De keuze voor winterlandschappen kan eveneens veroorzaakt zijn door het feit
dat in de laatste kwart van de 16de eeuw een kleine ijstijd heerste.
Dit betekende dat het reeds vanaf november vroor en sneeuwde. Dit ijzige weer
hield aan tot ongeveer maart of april. Hierdoor werd er op de grachten,
plassen, vijvers en meertjes volop geschaatst. Voor Avercamp waren deze winters
een grote inspiratiebron. Aan de details is te zien dat hij de momenten in de
winter uitzonderlijk gedetailleerd bestudeerde, maar ook met plezier.
Avercamps werk is rijk aan details: schaatsende paren, kinderen
die elkaar bekogelen met sneeuwballen, kolfspelende heren, mensen die door het
ijs zijn gezakt of er hun behoefte op doen. De grote diversiteit aan figuren
maakt Avercamps schilderijen niet alleen tot levendige schouwspelen, ze vormen
tevens een kleurrijke staalkaart van de mode in de eerste kwart van de 17de
eeuw. De schilderijen vertellen allen
kleine verhaaltjes, zoals een verliefd stelletje en een gelukkig gezin op het
ijs.
Voor mij persoonlijk is zijn ‘Winterlandschap met schaatsers’
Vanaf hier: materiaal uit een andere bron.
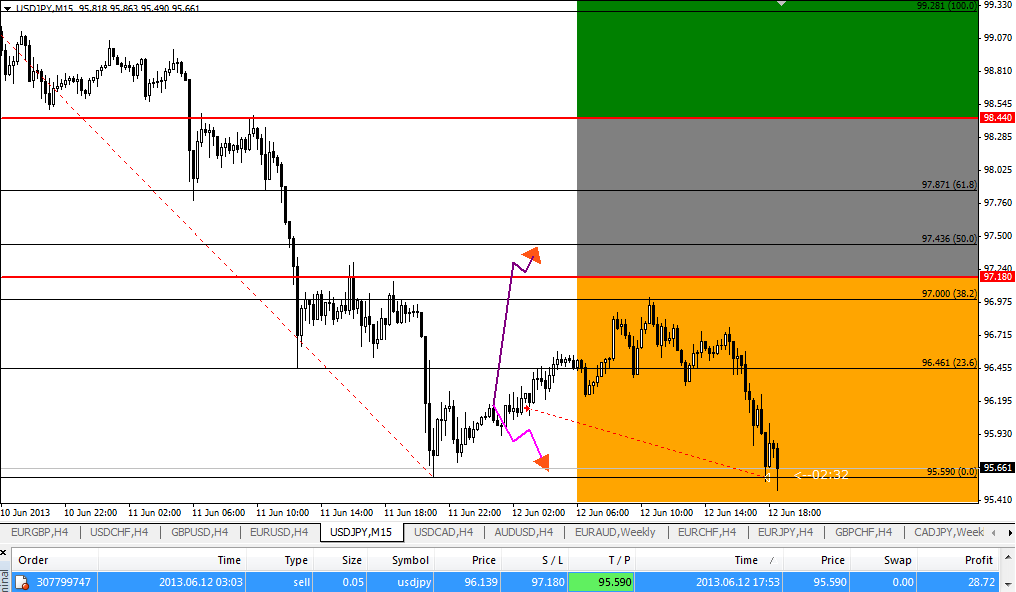Image resolution: width=1016 pixels, height=592 pixels.
Task: Sort by the Order column header
Action: click(x=33, y=560)
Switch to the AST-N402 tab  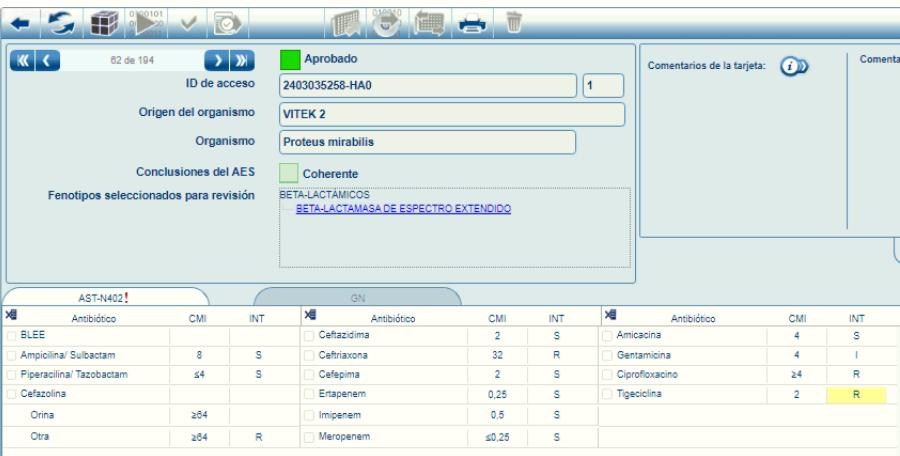pyautogui.click(x=105, y=298)
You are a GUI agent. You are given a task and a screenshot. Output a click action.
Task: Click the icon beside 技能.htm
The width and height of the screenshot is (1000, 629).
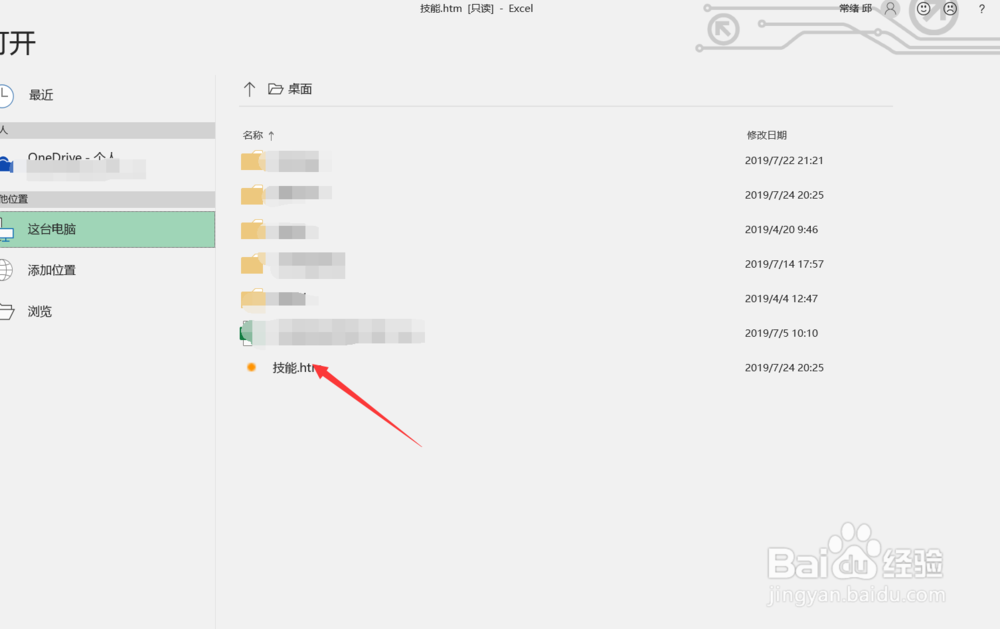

(1608) wel een van de meest typerende schilderijen van Avercamp. Er gebeurt
veel op het schilderij, maar toch blijft er dankzij de compositie een eenheid
in zitten. Je kan bijna zien dat Avercamp in de winter iedereen die hij op het
ijs zag aandachtig bestudeerde en op papier zette. Uiteindelijk kon hij deze
mensen op een van zijn schilderijen vastleggen. Het maakte niet uit of het hoge
heren waren of het ‘gewone’ volk. Avercamp toonde de winter zoals hij deze zag
en toont ons dus een betrouwbaar beeld van het ijsplezier in de 17e
eeuw.
Helaas bestaan er nog maar
ongeveer honderd schilderijen van deze inspirerende schilder, onder andere te
zien in het Rijksmuseum te Amsterdam en het Mauritshuis te Den Haag.